• **Короткая задача A**:
Сообщите, сколько строк в записях содержат слово "perform". В ответе укажите только число.

• **Источник**:
........

Споткнулся я на проблеме сфер повествования. В этой истории их три. Первая — сфера писателя, то есть моя собственная; она обнаруживает себя в таких простых фразах, как «подумал Франц Кин», «думал Франц». Даже такая маленькая часть фразы, как эта, предполагает наличие кого-то, кто знает, о чем думал Франц Кин. Вторая, самая обширная, — сфера самого Кина; он не только носитель действия, но и относящихся к нему размышлений. И наконец, существует еще и третья инстанция, регистрирующая происшествие, — класс. Расположить эти три поля повествования таким образом, чтобы они друг друга покрывали, мне не удалось; и я думаю, что такая попытка и не может удаться, разве только если применить совершенно иные способы воссоздания материала.
Почему же вы ими не воспользовались? — могут меня спросить. Да, почему? Потому что линейный метод, при всех его недостатках, в данном случае показался мне наиболее подходящим. Мне хотелось во что бы то ни стало вытащить на свет божий эту «фотографию на память»: «Класс с учителями».

........

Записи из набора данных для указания
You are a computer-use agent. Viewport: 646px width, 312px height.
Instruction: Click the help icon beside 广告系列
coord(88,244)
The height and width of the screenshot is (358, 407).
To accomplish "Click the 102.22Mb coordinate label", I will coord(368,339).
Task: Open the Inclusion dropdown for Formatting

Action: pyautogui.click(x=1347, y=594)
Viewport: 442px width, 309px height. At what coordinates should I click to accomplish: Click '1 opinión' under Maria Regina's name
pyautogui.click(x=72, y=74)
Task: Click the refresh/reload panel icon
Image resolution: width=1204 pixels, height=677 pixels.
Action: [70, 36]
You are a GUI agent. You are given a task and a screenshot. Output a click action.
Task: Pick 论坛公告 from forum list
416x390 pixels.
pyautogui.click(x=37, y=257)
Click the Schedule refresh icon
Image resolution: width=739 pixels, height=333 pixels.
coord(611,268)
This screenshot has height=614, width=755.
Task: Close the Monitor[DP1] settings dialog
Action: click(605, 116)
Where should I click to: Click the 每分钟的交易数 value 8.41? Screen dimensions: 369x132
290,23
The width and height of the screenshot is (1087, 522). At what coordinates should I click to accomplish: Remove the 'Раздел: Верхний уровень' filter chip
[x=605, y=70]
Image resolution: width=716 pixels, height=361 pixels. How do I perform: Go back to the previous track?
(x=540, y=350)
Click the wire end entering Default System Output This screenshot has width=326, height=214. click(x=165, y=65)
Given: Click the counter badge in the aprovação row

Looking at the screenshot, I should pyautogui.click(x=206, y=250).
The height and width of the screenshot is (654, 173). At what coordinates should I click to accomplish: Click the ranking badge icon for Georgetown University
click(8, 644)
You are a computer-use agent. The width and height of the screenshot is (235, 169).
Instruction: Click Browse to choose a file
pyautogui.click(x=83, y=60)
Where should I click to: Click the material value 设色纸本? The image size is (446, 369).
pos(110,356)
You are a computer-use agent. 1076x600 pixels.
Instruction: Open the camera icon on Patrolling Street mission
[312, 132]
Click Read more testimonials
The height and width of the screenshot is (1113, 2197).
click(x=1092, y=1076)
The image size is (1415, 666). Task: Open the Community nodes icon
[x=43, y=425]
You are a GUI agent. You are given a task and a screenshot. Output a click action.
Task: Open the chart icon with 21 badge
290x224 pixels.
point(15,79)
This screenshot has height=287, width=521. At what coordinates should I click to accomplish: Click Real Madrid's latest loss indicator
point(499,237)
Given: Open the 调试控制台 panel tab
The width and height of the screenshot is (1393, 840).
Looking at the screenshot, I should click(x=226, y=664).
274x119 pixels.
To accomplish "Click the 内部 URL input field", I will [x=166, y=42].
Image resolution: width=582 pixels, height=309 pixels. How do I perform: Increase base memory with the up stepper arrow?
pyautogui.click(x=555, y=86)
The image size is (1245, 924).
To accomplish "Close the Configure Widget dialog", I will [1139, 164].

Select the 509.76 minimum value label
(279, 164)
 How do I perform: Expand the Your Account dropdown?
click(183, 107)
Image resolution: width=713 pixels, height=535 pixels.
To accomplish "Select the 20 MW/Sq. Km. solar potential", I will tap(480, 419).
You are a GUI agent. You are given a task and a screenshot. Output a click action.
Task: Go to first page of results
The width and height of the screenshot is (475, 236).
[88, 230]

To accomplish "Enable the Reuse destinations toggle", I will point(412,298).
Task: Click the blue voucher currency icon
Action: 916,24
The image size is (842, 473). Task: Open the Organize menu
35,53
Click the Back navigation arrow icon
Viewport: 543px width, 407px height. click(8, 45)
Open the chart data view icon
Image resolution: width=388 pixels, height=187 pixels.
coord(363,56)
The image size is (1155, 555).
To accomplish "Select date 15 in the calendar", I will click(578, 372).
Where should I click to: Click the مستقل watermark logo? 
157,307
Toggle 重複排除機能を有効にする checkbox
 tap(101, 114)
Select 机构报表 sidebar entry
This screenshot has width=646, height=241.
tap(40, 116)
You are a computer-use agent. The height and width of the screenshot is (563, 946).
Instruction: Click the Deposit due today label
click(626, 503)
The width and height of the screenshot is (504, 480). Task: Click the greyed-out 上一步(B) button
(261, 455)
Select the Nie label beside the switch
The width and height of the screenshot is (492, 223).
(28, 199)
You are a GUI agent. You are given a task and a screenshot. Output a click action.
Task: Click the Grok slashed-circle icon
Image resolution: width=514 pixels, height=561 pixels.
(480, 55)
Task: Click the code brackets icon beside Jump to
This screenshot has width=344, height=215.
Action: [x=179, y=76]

........

• **Короткая задача B**:
Что отрывок о сферах повествования называет третьей инстанцией, регистрирующей происшествие?

• **Готовый ответ A**:
3

• **Готовый ответ B**:
Класс.